A ella volcán inactivo la llaman Doña Manuela.
El es Popocatéptl o, con más confianza, Don Gregorio, y
ya de amigo, Don Goyo. Los 48.000 habitantes de sus laderas lo quieren
y comprenden sus arranques de ira. Están a su alcance, pero acostumbrados.
Hace ocho siglos los toltecas pensaban de él que era una divinidad.
Lo adoraban durante un mes entero y, según Juan de Torquemada,
el sacrificio de cuatro muchachas vírgenes ponía fin a la
larga ceremonia que pedía lluvia y buenas cosechas. El Popo, como
abrevian los citadinos, debe haberles hecho caso pocas veces: en sus pendientes
hay agricultura sólo de subsistencia, una actividad ganadera familiar,
mucha pobreza y migración.
Los pobladores tratan hoy al coloso vivo de 5465 metros de altura como
a una persona. Es una persona. A veces baja de su lecho de piedra y
esto rara vez lo cuentan los lugareños a los afuereños
en forma de indígena grandote de unos 50 años vestido a
la antigua, camina por las comunidades de sus faldas, habla y hasta intima
con algunos, y avisa lo que está por hacer. Cuando no, igual dialoga.

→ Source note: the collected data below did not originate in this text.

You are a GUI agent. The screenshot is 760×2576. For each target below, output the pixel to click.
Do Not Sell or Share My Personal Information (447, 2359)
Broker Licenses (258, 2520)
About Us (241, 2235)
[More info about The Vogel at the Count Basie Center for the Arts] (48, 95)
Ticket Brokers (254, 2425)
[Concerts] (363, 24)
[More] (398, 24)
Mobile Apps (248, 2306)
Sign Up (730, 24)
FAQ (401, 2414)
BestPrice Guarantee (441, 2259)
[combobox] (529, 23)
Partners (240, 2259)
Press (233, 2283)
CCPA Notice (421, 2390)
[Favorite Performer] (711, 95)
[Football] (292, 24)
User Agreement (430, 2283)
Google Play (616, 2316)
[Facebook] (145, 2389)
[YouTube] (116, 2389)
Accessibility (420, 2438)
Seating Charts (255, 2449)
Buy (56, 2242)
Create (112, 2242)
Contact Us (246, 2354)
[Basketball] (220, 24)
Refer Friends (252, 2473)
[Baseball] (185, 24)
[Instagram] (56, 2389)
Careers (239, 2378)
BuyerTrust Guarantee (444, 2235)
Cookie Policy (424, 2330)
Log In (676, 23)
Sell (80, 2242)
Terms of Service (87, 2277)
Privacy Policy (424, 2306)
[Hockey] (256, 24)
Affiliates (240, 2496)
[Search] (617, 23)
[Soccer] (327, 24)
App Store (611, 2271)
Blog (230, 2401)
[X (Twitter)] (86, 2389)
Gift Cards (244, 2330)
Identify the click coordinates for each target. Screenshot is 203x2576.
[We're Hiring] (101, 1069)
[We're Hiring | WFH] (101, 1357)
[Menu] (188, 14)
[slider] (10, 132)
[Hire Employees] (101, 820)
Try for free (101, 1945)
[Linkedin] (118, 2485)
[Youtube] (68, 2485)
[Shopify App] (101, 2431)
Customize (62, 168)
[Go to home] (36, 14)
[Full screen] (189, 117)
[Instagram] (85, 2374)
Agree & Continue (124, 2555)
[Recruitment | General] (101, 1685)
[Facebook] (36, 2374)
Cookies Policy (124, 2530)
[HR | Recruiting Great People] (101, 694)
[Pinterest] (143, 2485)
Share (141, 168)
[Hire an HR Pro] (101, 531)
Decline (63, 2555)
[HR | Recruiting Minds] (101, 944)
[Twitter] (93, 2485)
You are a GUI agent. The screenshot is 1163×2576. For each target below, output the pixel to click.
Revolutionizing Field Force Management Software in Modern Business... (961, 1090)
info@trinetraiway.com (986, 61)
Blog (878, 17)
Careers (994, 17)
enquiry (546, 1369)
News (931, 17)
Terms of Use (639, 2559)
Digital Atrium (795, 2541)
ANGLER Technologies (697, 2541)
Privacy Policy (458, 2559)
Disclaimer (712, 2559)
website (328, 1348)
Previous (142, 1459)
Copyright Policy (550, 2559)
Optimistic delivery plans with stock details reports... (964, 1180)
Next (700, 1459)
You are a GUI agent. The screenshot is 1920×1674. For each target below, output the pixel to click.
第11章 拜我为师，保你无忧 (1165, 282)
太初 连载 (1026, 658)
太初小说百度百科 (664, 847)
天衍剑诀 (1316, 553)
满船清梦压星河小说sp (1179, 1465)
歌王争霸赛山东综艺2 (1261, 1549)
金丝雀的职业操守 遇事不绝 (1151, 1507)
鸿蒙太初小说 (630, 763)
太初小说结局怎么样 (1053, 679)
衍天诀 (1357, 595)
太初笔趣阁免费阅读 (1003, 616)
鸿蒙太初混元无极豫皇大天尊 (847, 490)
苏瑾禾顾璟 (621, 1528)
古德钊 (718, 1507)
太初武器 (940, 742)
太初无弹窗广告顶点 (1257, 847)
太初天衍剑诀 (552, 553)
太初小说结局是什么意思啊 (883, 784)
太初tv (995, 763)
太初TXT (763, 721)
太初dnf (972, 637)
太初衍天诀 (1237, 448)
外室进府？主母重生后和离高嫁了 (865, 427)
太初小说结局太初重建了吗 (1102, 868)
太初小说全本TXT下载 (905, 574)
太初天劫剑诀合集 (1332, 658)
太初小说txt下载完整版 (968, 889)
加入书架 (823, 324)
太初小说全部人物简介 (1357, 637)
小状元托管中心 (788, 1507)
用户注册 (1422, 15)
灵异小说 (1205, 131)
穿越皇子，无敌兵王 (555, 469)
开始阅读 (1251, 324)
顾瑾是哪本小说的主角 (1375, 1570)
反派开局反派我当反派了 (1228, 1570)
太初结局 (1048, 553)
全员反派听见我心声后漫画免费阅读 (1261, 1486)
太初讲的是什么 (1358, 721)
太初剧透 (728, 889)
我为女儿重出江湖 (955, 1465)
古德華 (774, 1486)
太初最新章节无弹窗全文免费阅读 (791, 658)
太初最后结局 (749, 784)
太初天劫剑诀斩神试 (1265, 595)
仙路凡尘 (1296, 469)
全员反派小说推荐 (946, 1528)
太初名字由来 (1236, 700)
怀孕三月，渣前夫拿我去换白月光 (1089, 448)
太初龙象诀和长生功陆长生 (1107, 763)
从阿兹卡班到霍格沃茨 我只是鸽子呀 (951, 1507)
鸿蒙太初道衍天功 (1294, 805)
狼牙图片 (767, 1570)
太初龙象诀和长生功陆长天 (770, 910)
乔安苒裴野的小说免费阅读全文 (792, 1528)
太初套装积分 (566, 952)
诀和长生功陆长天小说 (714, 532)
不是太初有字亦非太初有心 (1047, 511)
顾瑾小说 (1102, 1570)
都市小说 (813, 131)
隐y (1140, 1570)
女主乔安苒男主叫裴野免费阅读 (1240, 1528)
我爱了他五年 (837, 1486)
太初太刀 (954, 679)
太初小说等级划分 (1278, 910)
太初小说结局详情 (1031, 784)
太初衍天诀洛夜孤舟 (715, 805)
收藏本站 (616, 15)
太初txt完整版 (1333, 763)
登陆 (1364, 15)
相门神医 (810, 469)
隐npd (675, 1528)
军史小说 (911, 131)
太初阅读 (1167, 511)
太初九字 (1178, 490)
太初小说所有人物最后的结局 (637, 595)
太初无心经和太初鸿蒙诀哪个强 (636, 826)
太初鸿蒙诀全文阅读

Los campesinos le hablan y él les habla. Como en tantas otras actividades
humanas, un intermediario concreta este comercio: el tiempero.
No cualquiera ejerce tal oficio: el volcán los elige, soltándoles
un trueno o un rayo a cielo descubierto. El tiempero sueña y así
conoce lo que vendrá, lluvias, heladas, tormentas. Acierta y falla
como un servicio meteorológico nacional. Lee atentamente las fumarolas
del Señor que Humea porque éste le advierte si algo va a
pasar. Le pide que no mande granizadas destructoras de cosechas. También
le pide lluvia y no sólo para los del lugar: para el mundo entero.
El 12 de marzo se cumple el santo de Don Goyo y sus habitantes le llevan
mole, pan, café, tortillas, tequila, comen y beben con él.
En ocasiones le traen ropa, porque el volcán también pide.
La periodista mexicana María Rivera cuenta que una vez Don Gregorio
quiso capa, penacho, escudo y sandalias de guerrero azteca, y en 1995,
más a tono con los tiempos que corren, encargó un
traje de licenciado. Es caprichoso, como sus temibles despertares.
Porque Don Goyo hace largas siestas. La más reciente viene durando
unos 1100 años. Cada tanto, como durmiente en un lecho, se agita
sacudido por su entraña de fuego. Que se tenga registro y memoria,
así ocurrió en los años 1354, 1363, 1440-1469, 1539-1540,
1720, 1852, 1919-1927, 1994, 19971998. Así ocurrió el lunes
18 y el martes 19 de este diciembre que corona el siglo y un milenio.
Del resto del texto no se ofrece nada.